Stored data
"""
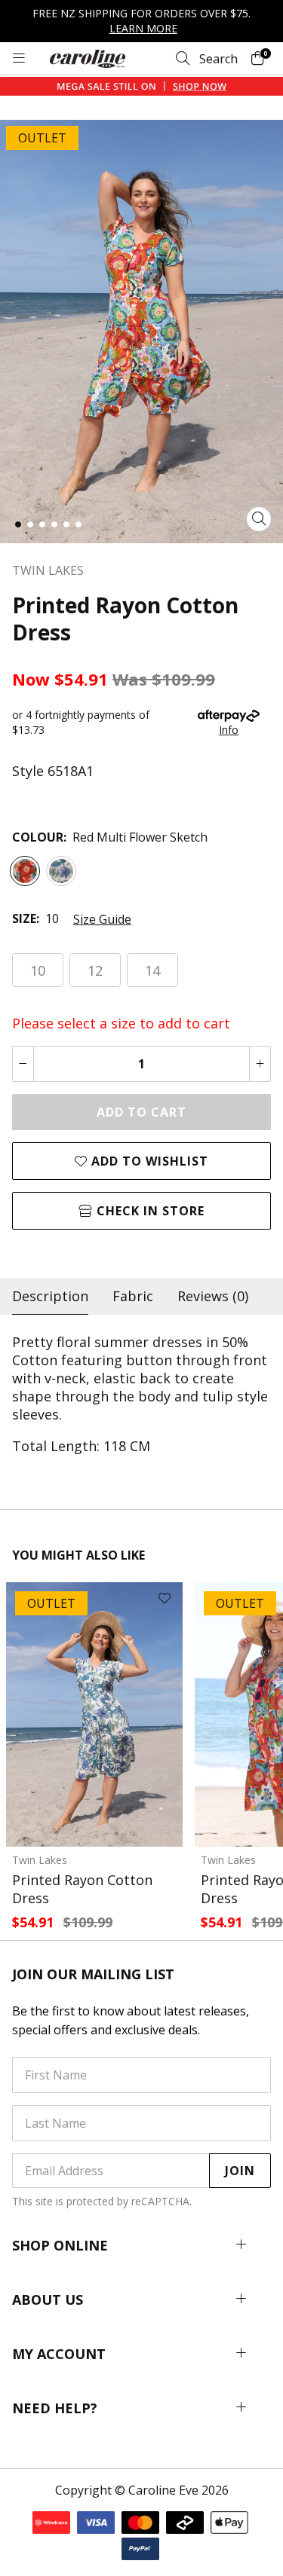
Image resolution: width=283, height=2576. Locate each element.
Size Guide (102, 919)
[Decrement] (23, 1064)
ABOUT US (47, 2299)
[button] (18, 524)
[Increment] (260, 1064)
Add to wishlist (148, 1161)
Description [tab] (50, 1296)
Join (240, 2170)
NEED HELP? (54, 2408)
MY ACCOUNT (59, 2354)
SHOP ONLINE (60, 2245)
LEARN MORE (143, 28)
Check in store (149, 1210)
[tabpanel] (141, 1394)
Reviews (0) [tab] (212, 1296)
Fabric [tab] (132, 1296)
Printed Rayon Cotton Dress (82, 1889)
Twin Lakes (39, 1860)
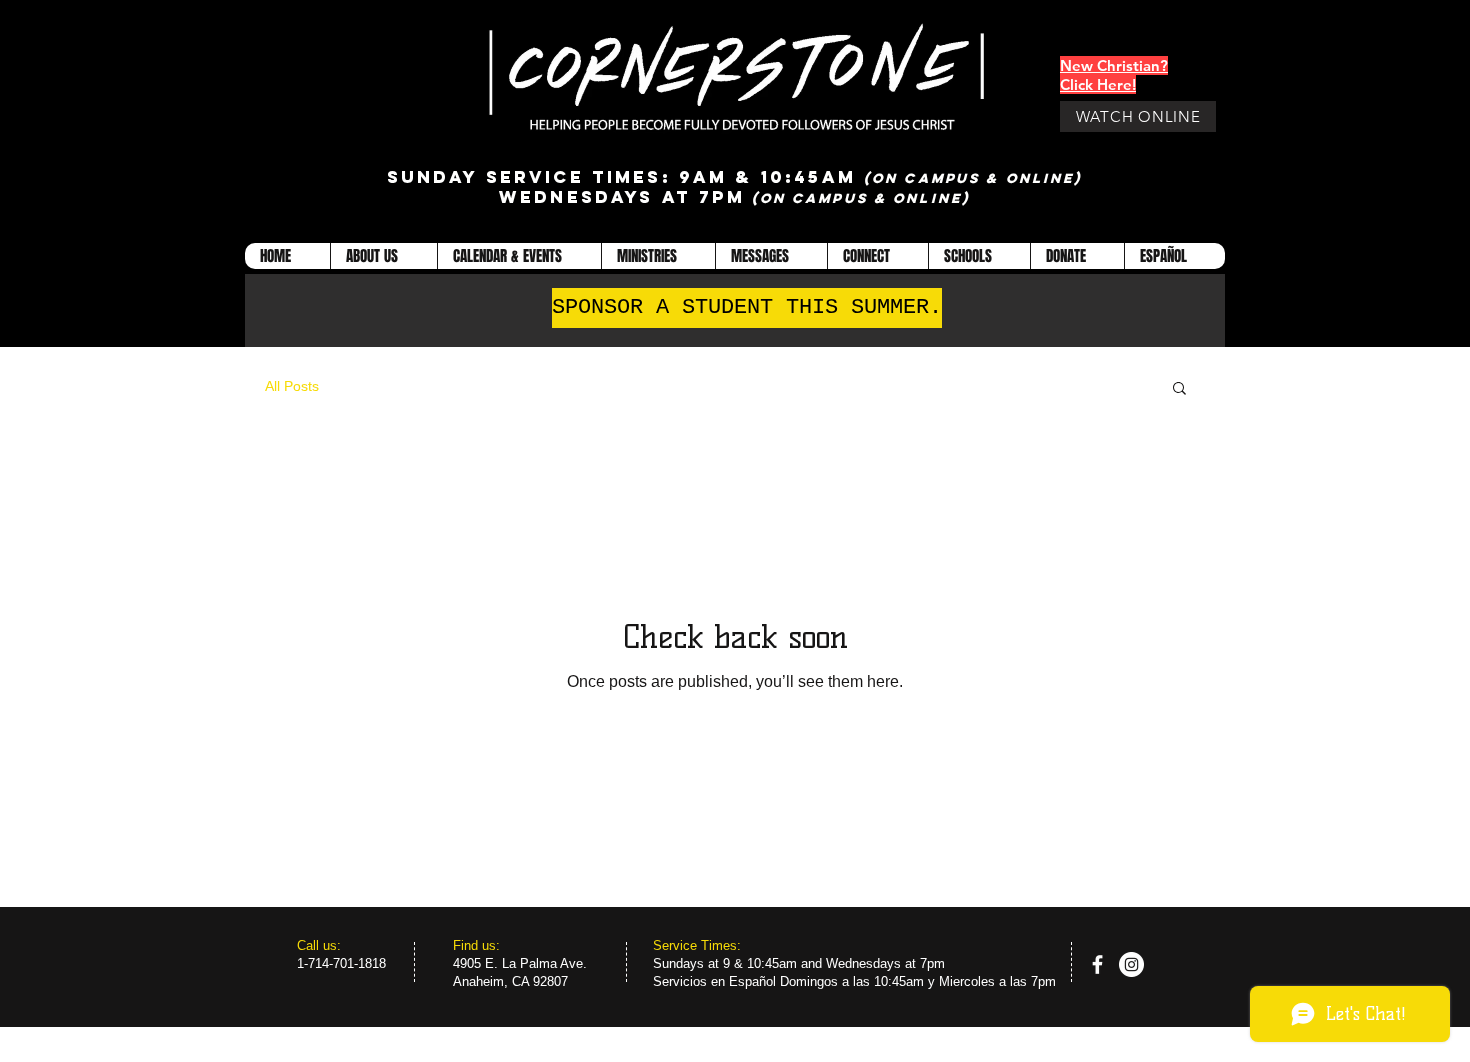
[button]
"""
▶ _TASK STATEMENT_:
Omit the pictures, then copy out all the data exactly as it stands.

▶ _EXPECTED OUTPUT_:
Image resolution: width=283, height=2576. Locate each element.
Size Guide (102, 919)
[Decrement] (23, 1064)
ABOUT US (47, 2299)
[button] (18, 524)
[Increment] (260, 1064)
Add to wishlist (148, 1161)
Description [tab] (50, 1296)
Join (240, 2170)
NEED HELP? (54, 2408)
MY ACCOUNT (59, 2354)
SHOP ONLINE (60, 2245)
LEARN MORE (143, 28)
Check in store (149, 1210)
[tabpanel] (141, 1394)
Reviews (0) [tab] (212, 1296)
Fabric [tab] (132, 1296)
Printed Rayon Cotton Dress (82, 1889)
Twin Lakes (39, 1860)
[button]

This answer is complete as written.